Data records
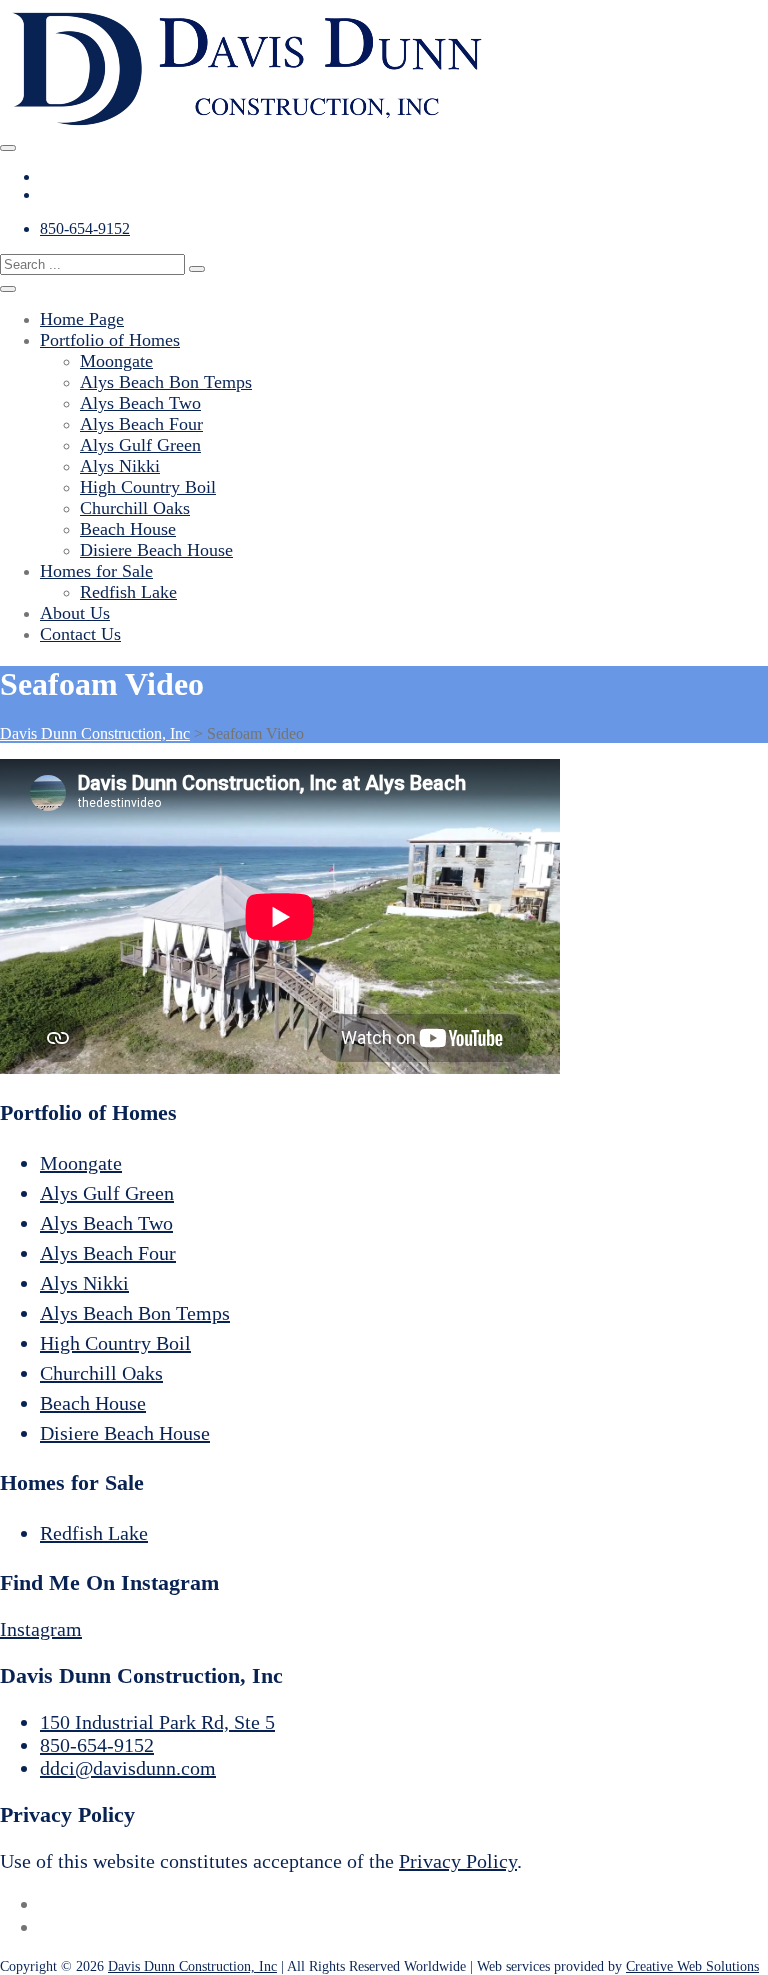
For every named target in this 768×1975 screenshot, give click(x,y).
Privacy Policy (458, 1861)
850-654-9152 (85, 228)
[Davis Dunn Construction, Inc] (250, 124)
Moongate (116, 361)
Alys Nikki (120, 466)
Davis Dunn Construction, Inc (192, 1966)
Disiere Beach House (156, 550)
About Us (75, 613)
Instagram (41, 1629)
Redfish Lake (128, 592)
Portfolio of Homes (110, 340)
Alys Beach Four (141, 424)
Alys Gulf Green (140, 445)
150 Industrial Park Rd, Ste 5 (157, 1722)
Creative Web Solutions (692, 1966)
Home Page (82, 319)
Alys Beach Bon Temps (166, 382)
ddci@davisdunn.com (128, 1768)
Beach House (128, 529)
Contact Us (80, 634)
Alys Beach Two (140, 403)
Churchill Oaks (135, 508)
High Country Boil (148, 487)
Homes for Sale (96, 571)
---
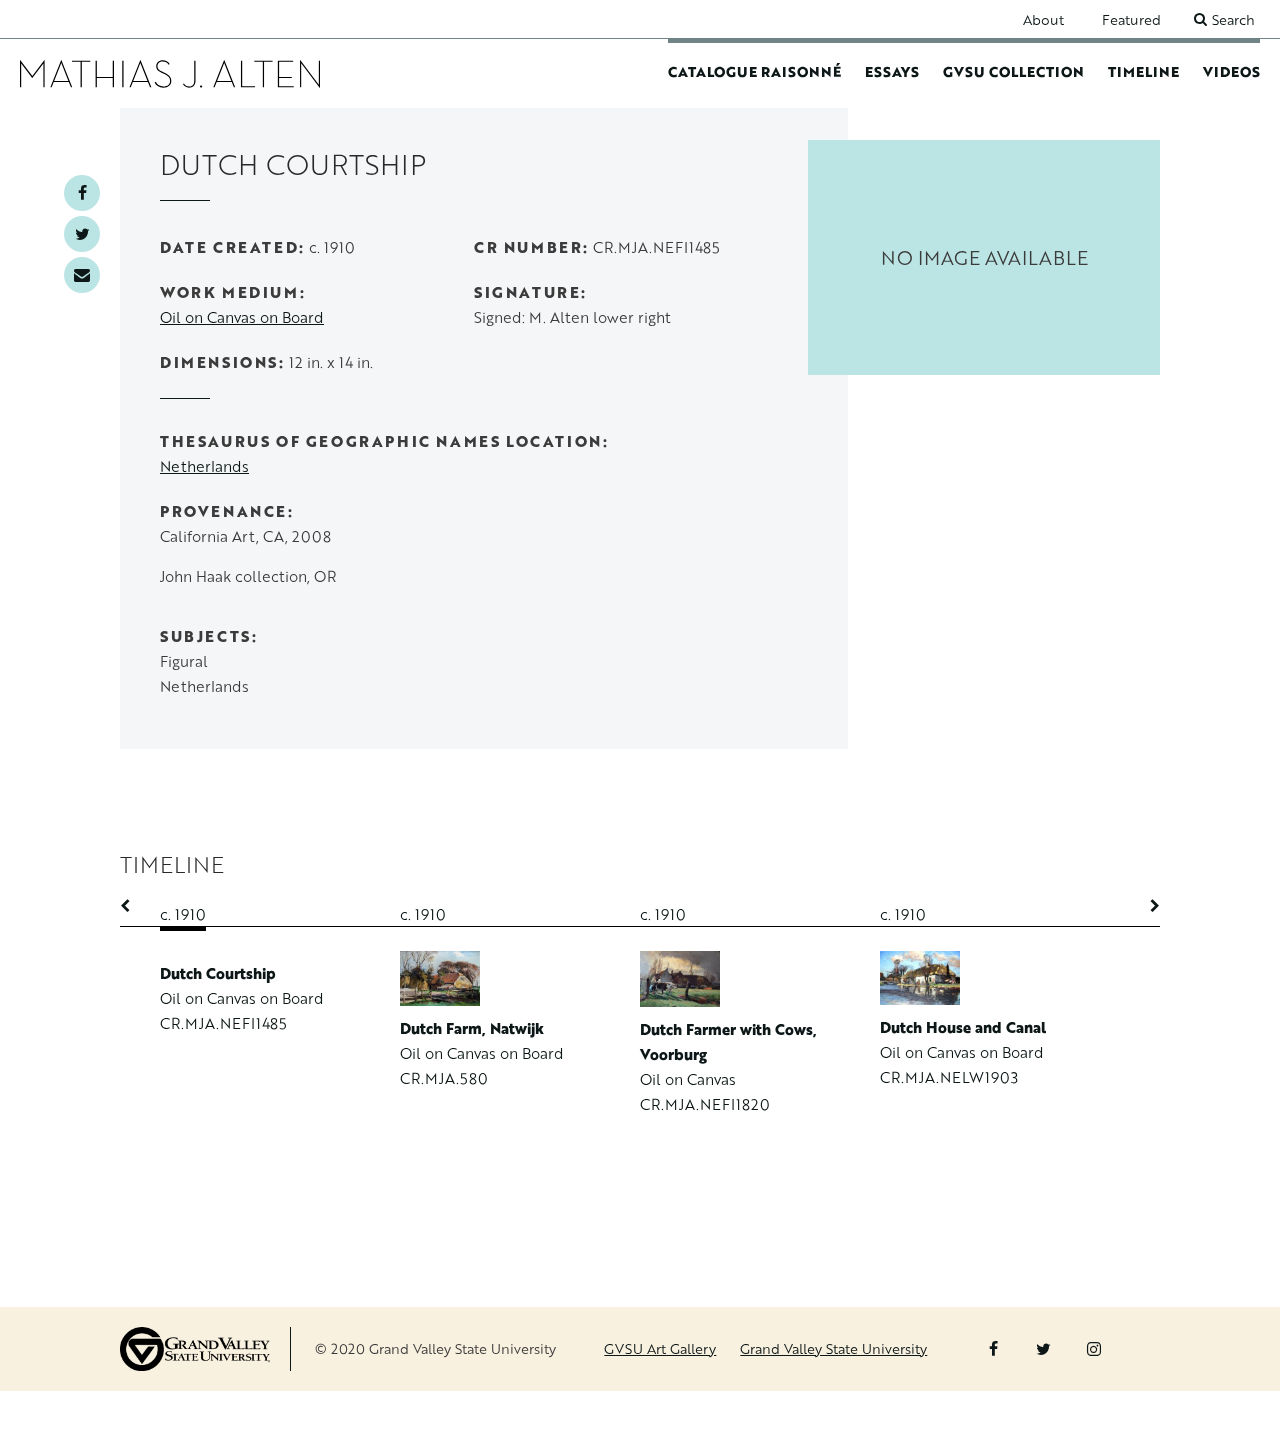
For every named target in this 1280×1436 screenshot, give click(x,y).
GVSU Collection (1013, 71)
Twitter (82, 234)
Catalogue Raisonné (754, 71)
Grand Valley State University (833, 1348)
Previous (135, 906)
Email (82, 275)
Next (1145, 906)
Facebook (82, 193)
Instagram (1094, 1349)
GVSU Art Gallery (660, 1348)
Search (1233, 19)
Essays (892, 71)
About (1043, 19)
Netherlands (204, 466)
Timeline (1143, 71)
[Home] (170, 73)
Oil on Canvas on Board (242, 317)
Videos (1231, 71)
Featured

Required action
When you reach the line with "Alys Beach Four (141, 424)" in the records above, start writing out lines exactly, and stop once the line with "Homes for Sale (96, 571)" has been written; include nothing else.

Solution to the problem
Alys Beach Four (141, 424)
Alys Gulf Green (140, 445)
150 Industrial Park Rd, Ste 5 (157, 1722)
Creative Web Solutions (692, 1966)
Home Page (82, 319)
Alys Beach Bon Temps (166, 382)
ddci@davisdunn.com (128, 1768)
Beach House (128, 529)
Contact Us (80, 634)
Alys Beach Two (140, 403)
Churchill Oaks (135, 508)
High Country Boil (148, 487)
Homes for Sale (96, 571)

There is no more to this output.